▶ _Source passage_

The goal of this Star Trek-esque technology is to create a seamless shopping experience. Amazon is also looking to combat debit and credit card theft through the scanners, since biometric data that is tied to a specific person. After all, card numbers are easy to manipulate but a person’s actual biology is not.

Accurate and fast identification of a user provides useful information that may be used in a variety of ways. For example, entry to a material handling facility (facility), office, transportation facility, or other location may be controlled based on user identity.

Sounds logical, Captain.

Amazon is creating vein scanning technology for its physical stores – Here’s how it works

According to this patent, Amazon’s scanners will be a combination of infrared lights and cameras and it will be placed at the entrance of the store. A customer will walk up to them and place their hands onto them. The scanners will identify a customer based on the unique characteristics on the hands by taking two pictures. The first picture will show the skin’s surface and will display wrinkles and fingerprints and the second will be an x-ray of a customer’s veins.

Amazon is looking to have its customers use the vein scanning technology to purchase items. The company wants its customers to link a bank account to a person’s scans, which will be used at checkout.  The company recently tested this out at several Whole Foods locations to much success, as most customers like how well the whole process works.

If this new vein-scanning technology takes off, then using an app to pay for something could be as outdated as using a cashier’s check.

▶ _Data extract_
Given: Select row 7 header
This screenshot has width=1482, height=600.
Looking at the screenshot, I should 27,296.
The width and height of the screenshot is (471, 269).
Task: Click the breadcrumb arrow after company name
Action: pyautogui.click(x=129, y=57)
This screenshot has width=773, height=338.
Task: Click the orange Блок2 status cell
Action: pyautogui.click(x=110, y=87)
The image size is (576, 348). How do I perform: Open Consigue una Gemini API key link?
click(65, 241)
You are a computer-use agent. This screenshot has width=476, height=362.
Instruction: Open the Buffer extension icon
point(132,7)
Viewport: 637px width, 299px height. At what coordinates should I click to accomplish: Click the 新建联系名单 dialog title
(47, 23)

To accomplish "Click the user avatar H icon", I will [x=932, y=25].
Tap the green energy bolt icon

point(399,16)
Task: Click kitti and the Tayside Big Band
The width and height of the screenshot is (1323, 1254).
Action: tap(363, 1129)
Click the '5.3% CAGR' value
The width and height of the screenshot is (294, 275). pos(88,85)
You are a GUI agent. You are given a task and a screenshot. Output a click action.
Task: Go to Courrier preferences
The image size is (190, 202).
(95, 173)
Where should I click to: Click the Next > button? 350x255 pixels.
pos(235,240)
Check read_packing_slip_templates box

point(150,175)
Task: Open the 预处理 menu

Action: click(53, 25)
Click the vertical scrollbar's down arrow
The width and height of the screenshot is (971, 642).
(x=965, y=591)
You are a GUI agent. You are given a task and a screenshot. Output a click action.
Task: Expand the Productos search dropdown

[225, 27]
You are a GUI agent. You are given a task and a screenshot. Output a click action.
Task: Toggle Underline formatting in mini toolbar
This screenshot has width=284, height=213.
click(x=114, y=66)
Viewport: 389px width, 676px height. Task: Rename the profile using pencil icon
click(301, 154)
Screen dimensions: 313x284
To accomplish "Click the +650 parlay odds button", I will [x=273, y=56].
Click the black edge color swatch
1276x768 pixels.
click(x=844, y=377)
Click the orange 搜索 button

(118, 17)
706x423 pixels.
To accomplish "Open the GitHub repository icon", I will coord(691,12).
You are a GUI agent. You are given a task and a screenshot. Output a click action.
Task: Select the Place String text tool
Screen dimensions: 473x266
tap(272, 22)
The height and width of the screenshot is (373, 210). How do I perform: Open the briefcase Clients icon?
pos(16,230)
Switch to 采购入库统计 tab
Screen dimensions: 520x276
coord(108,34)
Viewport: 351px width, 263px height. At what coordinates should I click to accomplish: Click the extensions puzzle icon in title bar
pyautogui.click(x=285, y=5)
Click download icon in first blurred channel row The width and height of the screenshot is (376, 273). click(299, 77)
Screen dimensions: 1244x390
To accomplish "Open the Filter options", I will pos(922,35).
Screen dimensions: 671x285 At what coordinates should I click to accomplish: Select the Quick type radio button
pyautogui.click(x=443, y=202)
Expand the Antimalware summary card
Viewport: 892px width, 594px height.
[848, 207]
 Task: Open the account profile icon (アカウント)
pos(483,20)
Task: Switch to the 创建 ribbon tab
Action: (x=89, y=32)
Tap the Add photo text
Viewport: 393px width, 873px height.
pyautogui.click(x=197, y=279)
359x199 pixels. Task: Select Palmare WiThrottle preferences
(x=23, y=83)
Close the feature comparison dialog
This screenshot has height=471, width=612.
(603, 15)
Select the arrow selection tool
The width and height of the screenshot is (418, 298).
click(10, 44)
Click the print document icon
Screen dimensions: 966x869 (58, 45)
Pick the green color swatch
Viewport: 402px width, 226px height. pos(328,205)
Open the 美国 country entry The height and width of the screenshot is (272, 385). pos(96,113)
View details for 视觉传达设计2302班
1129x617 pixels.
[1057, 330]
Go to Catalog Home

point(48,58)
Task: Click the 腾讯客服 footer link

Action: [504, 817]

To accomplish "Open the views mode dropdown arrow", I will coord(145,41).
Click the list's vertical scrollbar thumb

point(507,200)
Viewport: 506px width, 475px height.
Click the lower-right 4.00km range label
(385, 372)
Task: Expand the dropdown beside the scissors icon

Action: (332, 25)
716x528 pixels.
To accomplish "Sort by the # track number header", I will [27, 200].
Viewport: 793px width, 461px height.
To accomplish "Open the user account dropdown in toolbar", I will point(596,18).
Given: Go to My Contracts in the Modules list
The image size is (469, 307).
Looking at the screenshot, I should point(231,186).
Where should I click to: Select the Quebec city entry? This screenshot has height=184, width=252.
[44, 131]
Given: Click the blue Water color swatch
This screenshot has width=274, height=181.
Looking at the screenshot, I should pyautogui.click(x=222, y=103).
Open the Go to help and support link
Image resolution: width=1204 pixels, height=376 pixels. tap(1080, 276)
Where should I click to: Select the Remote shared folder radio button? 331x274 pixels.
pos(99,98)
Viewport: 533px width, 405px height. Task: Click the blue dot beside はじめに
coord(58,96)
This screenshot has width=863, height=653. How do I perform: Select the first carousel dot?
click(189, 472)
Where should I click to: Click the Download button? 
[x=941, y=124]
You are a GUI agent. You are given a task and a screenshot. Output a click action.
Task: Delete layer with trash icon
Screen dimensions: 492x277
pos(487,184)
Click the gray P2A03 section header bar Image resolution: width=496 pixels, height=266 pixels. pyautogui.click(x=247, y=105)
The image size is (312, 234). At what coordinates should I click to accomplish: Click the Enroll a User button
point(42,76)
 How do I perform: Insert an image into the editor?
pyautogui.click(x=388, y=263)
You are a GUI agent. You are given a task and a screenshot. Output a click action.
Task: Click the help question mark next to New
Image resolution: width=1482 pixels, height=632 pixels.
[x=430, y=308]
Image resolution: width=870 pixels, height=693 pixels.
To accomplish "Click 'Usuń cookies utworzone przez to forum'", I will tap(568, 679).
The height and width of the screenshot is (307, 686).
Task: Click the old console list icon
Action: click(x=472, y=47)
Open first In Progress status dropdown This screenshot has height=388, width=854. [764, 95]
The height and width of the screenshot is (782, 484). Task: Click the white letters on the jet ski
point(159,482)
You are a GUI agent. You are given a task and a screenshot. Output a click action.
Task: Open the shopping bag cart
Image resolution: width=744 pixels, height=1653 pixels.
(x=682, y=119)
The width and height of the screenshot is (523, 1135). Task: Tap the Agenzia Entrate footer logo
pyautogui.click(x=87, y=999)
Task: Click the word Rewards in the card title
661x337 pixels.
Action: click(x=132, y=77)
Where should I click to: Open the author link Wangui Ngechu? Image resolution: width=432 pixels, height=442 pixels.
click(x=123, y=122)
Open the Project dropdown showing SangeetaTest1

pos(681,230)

▶ _Task brief_
Restate the vein-scanning passage starting at "Sounds logical, Captain." and ending at "a customer’s veins.", substituting "sensors" for "cameras".

▶ _Exercise response_
Sounds logical, Captain.

Amazon is creating vein scanning technology for its physical stores – Here’s how it works

According to this patent, Amazon’s scanners will be a combination of infrared lights and sensors and it will be placed at the entrance of the store. A customer will walk up to them and place their hands onto them. The scanners will identify a customer based on the unique characteristics on the hands by taking two pictures. The first picture will show the skin’s surface and will display wrinkles and fingerprints and the second will be an x-ray of a customer’s veins.